The transformation mapping the test vectors to the inserted stimuli and the one mapping the captured responses to the observed responses should somehow be related to the XOR/inverter insertions. The former mapping, which we denote as D2I, is simply the inverse of I2D, which we have mentioned in the previous paragraph; D2I is an upper triangular square matrix that can be left-multiplied by a test vector matrix to produce the inserted stimulus matrix. The Captured to Observed response transformation, which we denote as C2O, however, necessitates further analysis, as the observed response bits depend not only on the captured response bits but also on the test vector bits that reside inside the scan cells during shift operations. The C2O matrix is not a square matrix, consequently; the number of rows in C2O equals one less than twice the number of scan cells, while the number of columns equals the number of scan cells. C2O contains one row for each of the stimulus bits except for the leftmost bit, and one row for each response bit. In the upcoming sections, we will show how a relationship can be established between C2Oand I2D, thoroughly explaining the impact of XOR/inverter insertions on the test data transformations realized.

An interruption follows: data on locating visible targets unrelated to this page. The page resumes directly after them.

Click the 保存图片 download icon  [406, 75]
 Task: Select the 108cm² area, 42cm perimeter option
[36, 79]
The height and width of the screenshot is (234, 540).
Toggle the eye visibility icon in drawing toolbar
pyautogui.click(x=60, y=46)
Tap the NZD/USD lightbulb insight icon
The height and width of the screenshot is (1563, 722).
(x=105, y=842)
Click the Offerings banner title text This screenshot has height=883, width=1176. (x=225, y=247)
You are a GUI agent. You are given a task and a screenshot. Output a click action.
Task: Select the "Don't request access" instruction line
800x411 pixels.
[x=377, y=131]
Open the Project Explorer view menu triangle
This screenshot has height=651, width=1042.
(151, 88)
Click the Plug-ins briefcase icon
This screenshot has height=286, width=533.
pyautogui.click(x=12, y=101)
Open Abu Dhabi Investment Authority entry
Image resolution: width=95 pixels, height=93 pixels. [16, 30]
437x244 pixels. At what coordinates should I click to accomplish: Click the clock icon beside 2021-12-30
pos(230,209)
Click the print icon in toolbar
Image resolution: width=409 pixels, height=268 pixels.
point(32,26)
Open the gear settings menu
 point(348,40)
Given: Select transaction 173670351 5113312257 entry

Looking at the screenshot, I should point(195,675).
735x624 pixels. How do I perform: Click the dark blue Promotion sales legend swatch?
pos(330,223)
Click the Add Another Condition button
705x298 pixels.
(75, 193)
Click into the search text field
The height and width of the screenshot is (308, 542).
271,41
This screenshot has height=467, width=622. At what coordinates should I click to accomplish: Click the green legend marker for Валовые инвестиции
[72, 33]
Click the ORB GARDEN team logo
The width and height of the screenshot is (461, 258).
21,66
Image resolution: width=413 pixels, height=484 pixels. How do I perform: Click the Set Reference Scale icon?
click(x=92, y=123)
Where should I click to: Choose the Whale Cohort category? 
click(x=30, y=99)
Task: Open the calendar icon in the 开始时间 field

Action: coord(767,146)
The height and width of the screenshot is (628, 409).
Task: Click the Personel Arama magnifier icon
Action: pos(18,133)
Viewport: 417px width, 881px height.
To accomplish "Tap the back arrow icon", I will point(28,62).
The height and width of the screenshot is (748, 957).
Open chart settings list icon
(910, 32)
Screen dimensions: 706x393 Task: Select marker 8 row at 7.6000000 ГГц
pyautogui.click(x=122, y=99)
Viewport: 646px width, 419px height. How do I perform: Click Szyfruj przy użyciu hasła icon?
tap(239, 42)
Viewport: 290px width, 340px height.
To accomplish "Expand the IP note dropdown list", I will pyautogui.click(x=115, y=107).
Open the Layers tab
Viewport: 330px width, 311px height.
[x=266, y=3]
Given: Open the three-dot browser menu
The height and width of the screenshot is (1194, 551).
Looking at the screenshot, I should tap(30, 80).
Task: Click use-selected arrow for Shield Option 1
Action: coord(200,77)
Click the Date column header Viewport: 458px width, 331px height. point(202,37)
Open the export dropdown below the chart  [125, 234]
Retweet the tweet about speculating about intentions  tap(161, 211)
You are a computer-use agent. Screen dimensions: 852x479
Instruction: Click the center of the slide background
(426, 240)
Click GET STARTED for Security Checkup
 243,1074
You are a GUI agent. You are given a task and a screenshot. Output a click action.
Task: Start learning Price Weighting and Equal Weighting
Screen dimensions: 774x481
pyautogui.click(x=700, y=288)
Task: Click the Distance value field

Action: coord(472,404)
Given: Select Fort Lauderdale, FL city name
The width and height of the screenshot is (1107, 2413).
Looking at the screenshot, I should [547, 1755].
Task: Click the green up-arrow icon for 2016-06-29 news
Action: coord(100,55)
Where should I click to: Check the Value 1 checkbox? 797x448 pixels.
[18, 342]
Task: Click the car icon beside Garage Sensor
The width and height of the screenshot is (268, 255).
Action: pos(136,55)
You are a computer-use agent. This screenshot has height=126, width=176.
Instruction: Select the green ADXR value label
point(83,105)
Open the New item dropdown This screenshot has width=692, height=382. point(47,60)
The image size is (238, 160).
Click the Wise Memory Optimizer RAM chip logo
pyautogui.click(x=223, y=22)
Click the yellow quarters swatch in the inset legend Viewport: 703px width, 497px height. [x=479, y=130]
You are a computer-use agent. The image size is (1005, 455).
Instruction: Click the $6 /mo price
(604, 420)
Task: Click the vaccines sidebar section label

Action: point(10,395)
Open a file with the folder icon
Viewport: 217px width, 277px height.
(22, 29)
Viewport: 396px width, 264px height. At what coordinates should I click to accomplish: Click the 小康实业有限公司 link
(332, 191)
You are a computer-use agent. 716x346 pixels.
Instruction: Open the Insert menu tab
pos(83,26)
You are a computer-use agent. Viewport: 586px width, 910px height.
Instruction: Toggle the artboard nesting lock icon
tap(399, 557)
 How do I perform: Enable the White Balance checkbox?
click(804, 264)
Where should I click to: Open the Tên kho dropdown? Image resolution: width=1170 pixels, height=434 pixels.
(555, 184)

The inverter insertion impact is simpler to model compared to XOR gates, as the inverter insertion impact consists simply of transition fre-

<sup>&</sup>lt;sup>1</sup>A simple transposition argument can be used to show that a lower triangular matrix can be left-multiplied by the stimulus matrix, equivalently. The test stimulus and vector will be denoted in column form in that case.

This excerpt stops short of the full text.